Development Causes Aging

Boston, MA – July 25, 2005 – Development, the process that gives rise to an adult organism also causes aging, according to Harvard Medical School researchers Joao Pedro de Magalhaes and George Church.

In "Genomes Optimize Reproduction: Aging as a Consequence of the Developmental Program," appearing in the August issue of the journal Physiology, Joao Pedro de Magalhaes and George Church assert that the aging process is driven by the same genetic processes that drive development.

The idea that development is linked to aging has been frowned upon by scientists for decades, but new evidence demonstrates the two are not only linked but that aging and development are regulated by the same genetic mechanisms. "We now know of several animals that can delay development and as a result delay aging as well," said lead author de Magalhaes. "Even in mammals there is growing evidence that aging is a consequence of developmental mechanisms. For instance, the pace of development influences the pace of aging, suggesting that the timing of developmental mechanisms determines the timing of aging in mammals." Hence, the researchers argue that the same genes that regulate the way children grow and develop will later be responsible for their degeneration.

While the same genes drive development and aging, the researchers do not consider that aging is an intentional product of evolution like development. "I don’t think aging is under strong selection," de Magalhaes said. "What happens, at least in higher organisms like mammals, is that evolution is not about selecting for long life. Evolution is about optimizing developmental mechanisms for reproduction. Once an organism has passed its genes to the next generation evolution gives up on it and the same genes responsible for the growth and maturation of that organism will inadvertently end up killing it. Examples include cell proliferation genes that are crucial in embryonic development but at older ages become harmful and can cause cancer and other age-related diseases."

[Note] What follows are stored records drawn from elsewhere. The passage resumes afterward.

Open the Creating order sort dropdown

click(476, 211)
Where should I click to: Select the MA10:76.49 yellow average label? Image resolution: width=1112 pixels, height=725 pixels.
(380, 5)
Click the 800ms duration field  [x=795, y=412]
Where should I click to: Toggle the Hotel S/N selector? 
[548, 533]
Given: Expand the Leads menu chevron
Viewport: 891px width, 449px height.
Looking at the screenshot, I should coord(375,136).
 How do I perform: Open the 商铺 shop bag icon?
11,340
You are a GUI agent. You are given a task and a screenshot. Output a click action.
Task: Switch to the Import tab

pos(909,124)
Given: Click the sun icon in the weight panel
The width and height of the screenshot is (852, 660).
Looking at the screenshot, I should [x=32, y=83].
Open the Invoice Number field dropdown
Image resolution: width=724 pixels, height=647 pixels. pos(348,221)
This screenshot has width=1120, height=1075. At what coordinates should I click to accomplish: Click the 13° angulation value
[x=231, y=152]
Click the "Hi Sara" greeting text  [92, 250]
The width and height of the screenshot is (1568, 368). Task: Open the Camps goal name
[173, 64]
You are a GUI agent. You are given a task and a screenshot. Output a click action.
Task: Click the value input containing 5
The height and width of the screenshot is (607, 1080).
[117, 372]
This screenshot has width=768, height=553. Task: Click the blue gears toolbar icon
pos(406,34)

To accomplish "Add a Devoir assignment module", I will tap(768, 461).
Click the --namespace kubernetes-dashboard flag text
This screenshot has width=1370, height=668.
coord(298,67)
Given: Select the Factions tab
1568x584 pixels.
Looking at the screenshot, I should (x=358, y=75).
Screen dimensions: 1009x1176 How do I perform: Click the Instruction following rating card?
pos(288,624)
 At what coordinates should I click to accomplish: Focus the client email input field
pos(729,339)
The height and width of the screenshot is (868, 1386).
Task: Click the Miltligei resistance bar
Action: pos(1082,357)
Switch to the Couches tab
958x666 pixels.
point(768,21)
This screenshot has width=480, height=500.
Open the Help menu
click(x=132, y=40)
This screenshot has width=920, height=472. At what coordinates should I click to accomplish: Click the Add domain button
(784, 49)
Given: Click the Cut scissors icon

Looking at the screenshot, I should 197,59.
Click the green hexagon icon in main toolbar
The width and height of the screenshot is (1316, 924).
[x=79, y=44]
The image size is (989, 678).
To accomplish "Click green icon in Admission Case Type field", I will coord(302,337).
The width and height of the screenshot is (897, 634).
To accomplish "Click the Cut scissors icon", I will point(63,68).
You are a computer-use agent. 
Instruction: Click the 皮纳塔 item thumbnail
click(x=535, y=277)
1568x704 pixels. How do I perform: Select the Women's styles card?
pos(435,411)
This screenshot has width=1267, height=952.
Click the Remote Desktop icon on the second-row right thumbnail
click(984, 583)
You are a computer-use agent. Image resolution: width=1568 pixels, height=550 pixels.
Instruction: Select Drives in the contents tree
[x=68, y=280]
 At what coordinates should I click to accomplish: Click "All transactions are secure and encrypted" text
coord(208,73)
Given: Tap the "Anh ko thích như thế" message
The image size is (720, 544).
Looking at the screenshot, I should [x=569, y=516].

One optimistic aspect of this new work is that scientists already know a number of genes regulating development and aging. "Some hormones like growth hormone and genes involved in insulin-like signaling appear to do just that: they regulate growth and development early in life and later contribute to aging. Still," de Magalhaes warned, "there is a lot of work to be done before we know all the genes involved. Development and aging are so complex that it will be some time before we fully understand them."